EXERCISE DESCRIPTION:
Examine the records below and count how many lines contain the string "agent". Give only the number.
++++ DATA PROVIDED
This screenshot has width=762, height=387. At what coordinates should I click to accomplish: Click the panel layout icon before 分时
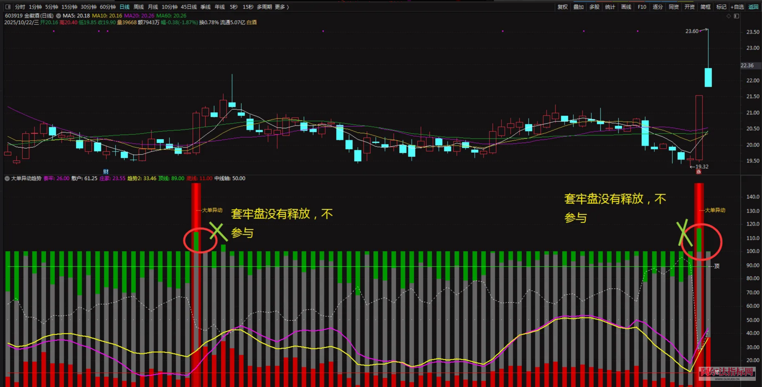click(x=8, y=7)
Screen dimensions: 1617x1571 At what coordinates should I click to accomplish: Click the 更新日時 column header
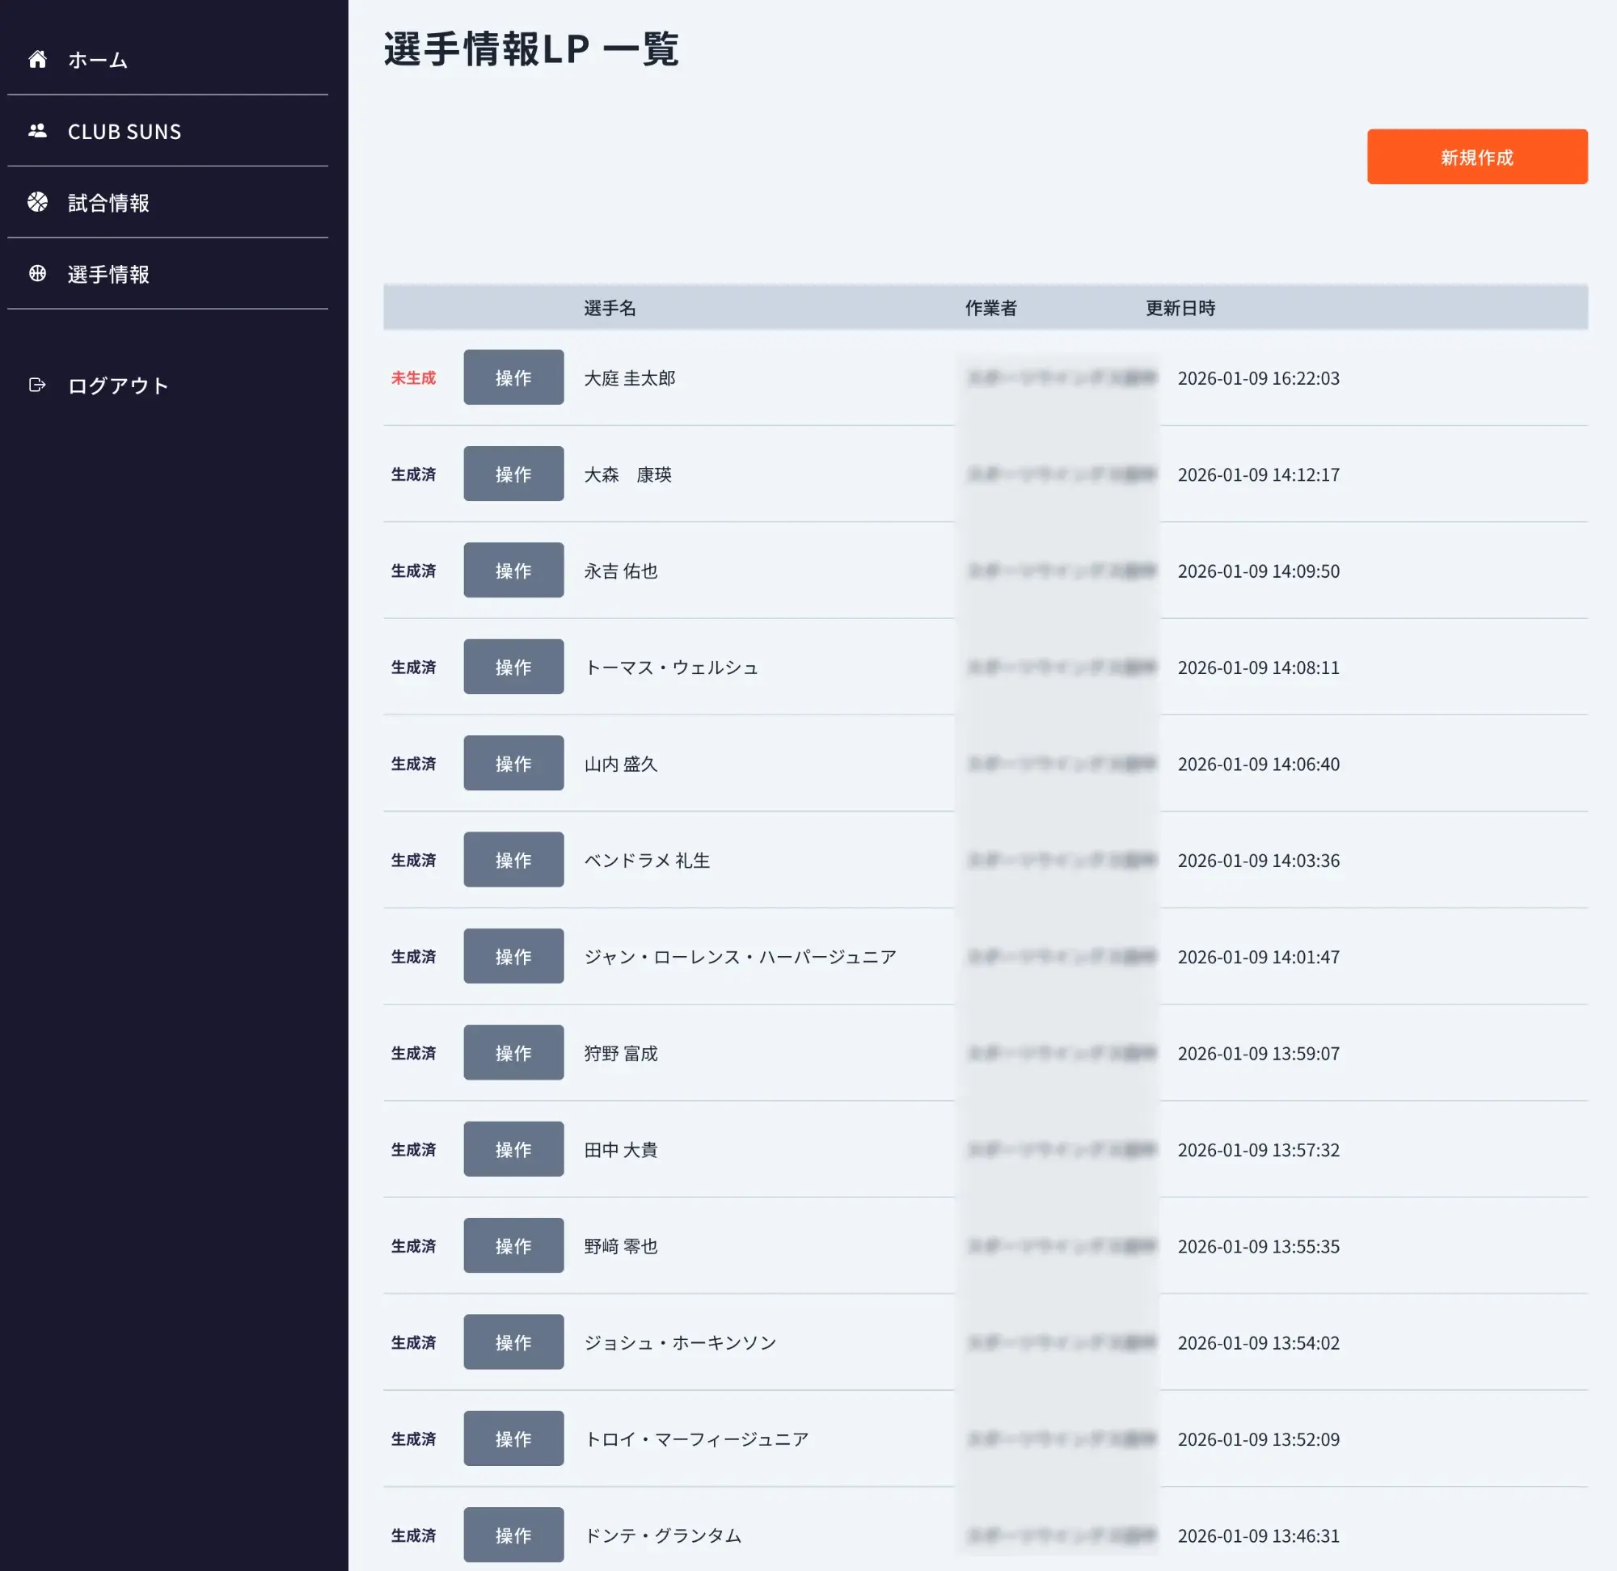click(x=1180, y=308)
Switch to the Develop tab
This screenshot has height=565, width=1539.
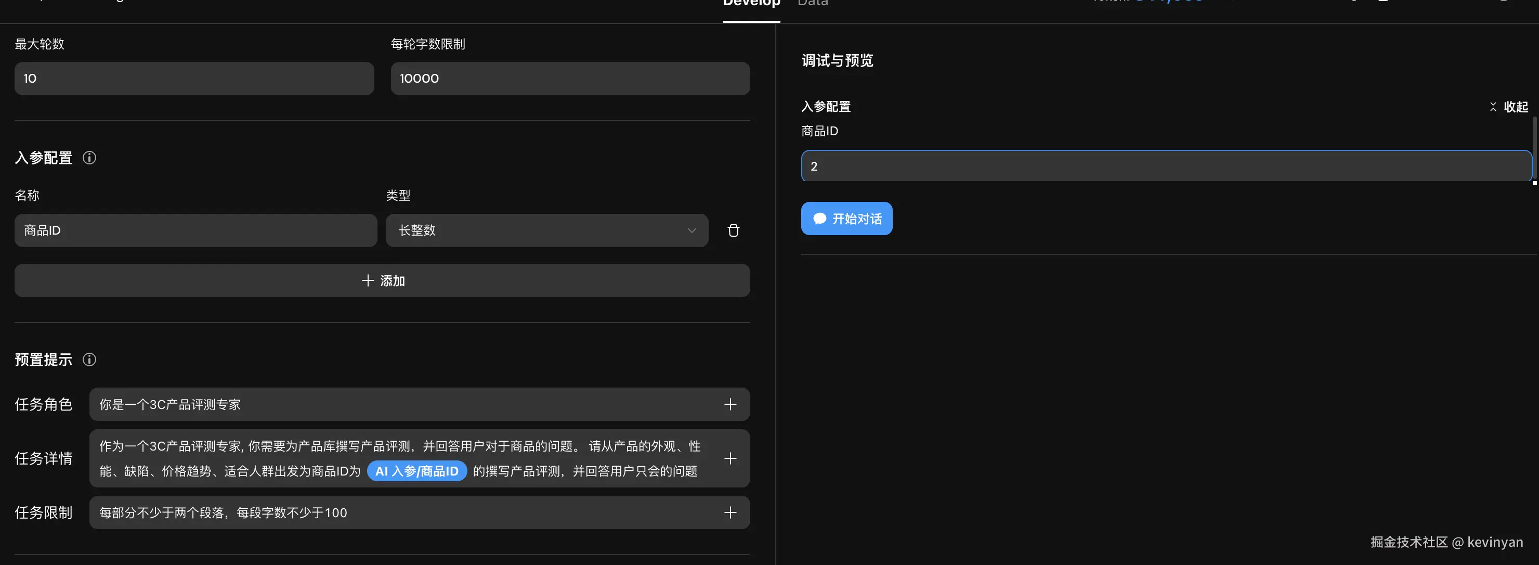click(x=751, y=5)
++++++++
++++ DATA PROVIDED
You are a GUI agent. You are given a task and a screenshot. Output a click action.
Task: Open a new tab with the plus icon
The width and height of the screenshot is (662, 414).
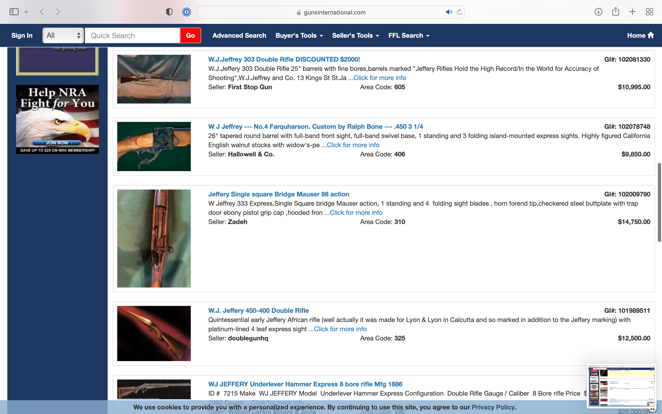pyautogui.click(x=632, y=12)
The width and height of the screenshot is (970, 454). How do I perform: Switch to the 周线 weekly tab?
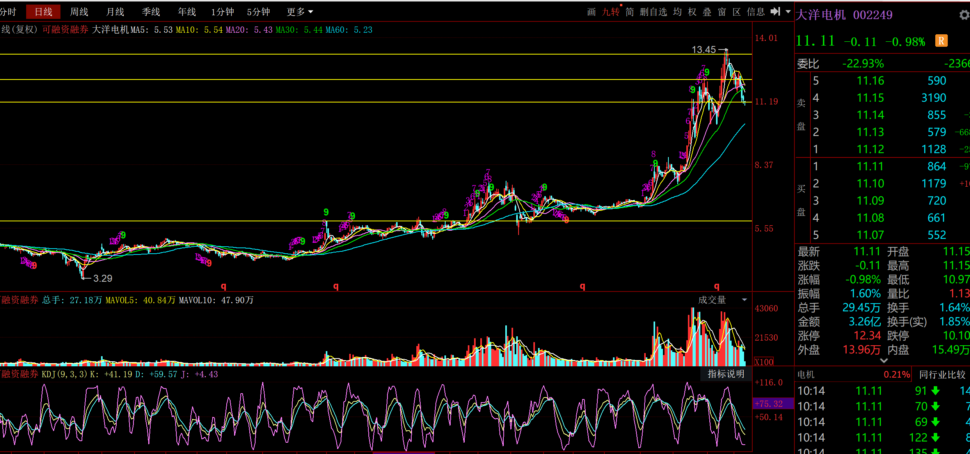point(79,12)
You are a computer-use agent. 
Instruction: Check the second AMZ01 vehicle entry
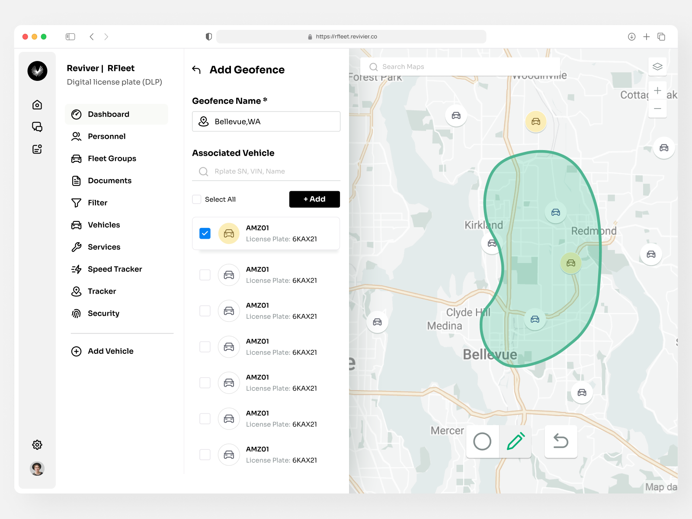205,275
++++++++
PROBLEM SOLUTION:
2